St. Elizabeth staff overworked, underpaid

We don’t want more money — we just want to be able to provide patients the care they deserve.

My family and I celebrated Thanksgiving on Tuesday last week, because I had to work my shift as a registered nurse at St. Elizabeth Hospital from five p.m. to five a.m. during the holiday. Those are the kinds of sacrifices that St. Elizabeth nurses readily make for our community so we can give the highest quality care to our neighbors year-round. But in recent years, executives at CHI Franciscan, the large corporate owner of St. Elizabeth, have been prioritizing profits above the needs of patients, making it difficult to provide the care our community deserves.

I have been a nurse for 26 years, have lived in Enumclaw almost that whole time, and have raised three kids here. People work in healthcare in to order contribute and serve. We meet our patients at their lowest point, when they are sick, scared, confused and vulnerable. Sometimes we are bringing new life into the world, sometimes we are saving a life, and sometimes we are comforting patients and their families at the end of life. Nursing is a very rewarding career, but nobody goes into this field to make a lot of money or have good hours.

We do, however, want to have safe staffing levels so we can be proud of our work and devote enough time and attention to each patient to ensure they receive compassionate care. Too often, St. Elizabeth nurses are overworked, understaffed and burned out. One reason that we are understaffed is that management does not always meet the staffing “matrix,” which are the written guidelines for staffing levels. We also do not have break relief nurses in every unit, so we sometimes can’t even eat our lunch or go to the bathroom.

Another important reason we are understaffed is that our wages are lower than other area hospitals. The majority of St. Elizabeth nurses live in King County and pay King County taxes, but we do not make King County wages. This not only makes it hard to pay our bills, provide for our children and heat our homes, it also impedes the hospital’s ability to recruit and retain qualified nurses.

In my small department we have lost a lot of people, about five or six nurses have left just in the last couple years. There are vacant positions in departments throughout the hospital. The nurses who stay have to fill in, and when you have to work too many 12 hour shifts and don’t get enough sleep, mistakes can be made and patient safety can be put at risk. Errors are not acceptable when people’s lives are at stake.

In order to solve these problems, my fellow nurses and I have been trying to negotiate a new union contract since May. Our proposals include safe staffing levels; maintaining our affordable health benefits so we can keep ourselves and our families healthy; and raising wages to area standards.

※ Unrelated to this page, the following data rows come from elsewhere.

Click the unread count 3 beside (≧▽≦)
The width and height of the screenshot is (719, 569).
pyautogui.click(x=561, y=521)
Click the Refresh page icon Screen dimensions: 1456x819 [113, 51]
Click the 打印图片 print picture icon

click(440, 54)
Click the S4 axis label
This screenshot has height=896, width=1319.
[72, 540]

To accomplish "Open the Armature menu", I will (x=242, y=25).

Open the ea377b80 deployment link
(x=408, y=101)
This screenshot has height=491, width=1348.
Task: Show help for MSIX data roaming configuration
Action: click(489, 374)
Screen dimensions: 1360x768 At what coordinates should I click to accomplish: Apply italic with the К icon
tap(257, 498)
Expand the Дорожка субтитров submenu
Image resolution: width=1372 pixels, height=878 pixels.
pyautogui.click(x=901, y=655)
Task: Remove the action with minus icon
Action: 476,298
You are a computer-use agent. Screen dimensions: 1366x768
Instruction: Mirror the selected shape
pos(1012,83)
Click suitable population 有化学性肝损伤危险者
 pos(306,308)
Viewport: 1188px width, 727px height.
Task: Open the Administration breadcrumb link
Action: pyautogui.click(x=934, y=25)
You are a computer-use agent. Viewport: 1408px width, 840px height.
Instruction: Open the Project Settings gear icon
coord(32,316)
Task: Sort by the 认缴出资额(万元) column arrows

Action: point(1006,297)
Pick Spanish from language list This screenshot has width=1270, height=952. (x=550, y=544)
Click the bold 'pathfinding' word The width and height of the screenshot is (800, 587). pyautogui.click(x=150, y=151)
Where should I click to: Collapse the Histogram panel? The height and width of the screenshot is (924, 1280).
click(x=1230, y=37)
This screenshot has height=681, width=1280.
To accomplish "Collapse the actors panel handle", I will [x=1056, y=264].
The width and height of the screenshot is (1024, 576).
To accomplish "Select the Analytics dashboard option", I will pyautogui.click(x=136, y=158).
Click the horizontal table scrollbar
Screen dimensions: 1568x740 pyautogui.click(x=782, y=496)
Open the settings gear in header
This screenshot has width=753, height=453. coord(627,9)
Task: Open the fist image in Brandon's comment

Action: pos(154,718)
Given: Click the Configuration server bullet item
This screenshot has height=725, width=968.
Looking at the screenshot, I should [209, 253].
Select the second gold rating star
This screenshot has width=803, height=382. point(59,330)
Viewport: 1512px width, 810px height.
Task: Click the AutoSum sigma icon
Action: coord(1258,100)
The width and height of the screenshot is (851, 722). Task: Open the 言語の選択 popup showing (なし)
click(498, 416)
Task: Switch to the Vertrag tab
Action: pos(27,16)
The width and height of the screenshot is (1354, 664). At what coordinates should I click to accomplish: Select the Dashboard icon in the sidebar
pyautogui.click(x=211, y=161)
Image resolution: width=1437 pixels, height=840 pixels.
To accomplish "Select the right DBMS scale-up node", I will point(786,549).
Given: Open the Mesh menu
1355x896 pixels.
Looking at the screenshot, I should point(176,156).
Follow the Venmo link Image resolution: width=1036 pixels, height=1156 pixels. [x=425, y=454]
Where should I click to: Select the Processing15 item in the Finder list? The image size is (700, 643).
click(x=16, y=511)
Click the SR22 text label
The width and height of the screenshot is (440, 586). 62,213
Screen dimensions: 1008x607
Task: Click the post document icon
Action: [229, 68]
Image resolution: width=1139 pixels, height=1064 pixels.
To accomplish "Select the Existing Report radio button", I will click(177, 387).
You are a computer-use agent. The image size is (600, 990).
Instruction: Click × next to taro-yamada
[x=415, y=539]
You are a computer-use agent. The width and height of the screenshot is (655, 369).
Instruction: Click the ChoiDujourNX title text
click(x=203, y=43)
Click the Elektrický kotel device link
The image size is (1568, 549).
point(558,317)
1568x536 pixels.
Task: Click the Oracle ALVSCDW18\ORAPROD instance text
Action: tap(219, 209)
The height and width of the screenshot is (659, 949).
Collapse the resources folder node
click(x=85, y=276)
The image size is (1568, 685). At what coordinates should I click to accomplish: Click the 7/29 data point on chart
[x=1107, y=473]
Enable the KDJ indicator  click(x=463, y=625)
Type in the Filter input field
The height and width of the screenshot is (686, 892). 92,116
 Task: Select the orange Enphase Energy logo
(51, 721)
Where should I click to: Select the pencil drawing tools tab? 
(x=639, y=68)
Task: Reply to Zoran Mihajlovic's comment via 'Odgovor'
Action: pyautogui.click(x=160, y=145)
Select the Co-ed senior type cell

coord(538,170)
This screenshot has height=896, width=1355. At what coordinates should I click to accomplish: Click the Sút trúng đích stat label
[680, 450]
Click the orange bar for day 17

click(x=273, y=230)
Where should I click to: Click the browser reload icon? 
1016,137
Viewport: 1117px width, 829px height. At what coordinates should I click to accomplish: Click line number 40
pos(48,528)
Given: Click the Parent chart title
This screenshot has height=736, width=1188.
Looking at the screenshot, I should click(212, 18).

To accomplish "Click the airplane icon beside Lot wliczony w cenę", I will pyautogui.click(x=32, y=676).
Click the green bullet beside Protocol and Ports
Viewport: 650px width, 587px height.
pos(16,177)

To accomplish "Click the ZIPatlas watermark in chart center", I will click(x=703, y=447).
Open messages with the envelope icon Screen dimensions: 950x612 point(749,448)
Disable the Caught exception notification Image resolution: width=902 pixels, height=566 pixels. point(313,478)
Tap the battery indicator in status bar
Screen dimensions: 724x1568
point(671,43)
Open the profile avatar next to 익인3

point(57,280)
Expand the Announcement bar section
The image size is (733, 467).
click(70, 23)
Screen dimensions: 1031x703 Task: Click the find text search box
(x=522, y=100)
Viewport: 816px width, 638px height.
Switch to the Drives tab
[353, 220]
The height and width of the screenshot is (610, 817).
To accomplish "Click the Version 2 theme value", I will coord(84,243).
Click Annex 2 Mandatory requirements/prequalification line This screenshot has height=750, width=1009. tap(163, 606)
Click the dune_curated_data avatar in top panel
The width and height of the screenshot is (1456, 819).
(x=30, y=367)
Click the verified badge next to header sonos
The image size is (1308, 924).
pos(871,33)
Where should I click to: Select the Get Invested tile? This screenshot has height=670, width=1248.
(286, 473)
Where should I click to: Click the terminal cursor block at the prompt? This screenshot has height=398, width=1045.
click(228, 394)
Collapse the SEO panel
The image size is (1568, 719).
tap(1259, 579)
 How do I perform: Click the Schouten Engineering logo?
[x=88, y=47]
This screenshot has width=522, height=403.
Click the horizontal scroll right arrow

Instead of listening to our concerns, executives have rejected our staffing proposals and threatened to increase our healthcare costs which are already a financial burden for many nurses, especially those with children under their insurance.

St. Elizabeth certainly has more than enough resources to improve patient care standards. Our hospital is very financially healthy with a large profit margin, and CHI Franciscan had $1.4 billion in revenue in 2018. Recently, CHI came under the control of CommonSpirit Health, the largest “non-profit” health system in the country by revenue, with over 700 facilities throughout 21 states.

Too often, corporate executives in distant board rooms do not know what is happening on the floors of local hospitals. Their heads are buried in numbers, while nurses are at the bedside. We don’t want to wait until something happens to a patient for that to be the wake-up call. St. Elizabeth nurses are urgently calling on executives to hear our voices now, and invest in quality patient care and good jobs for our community.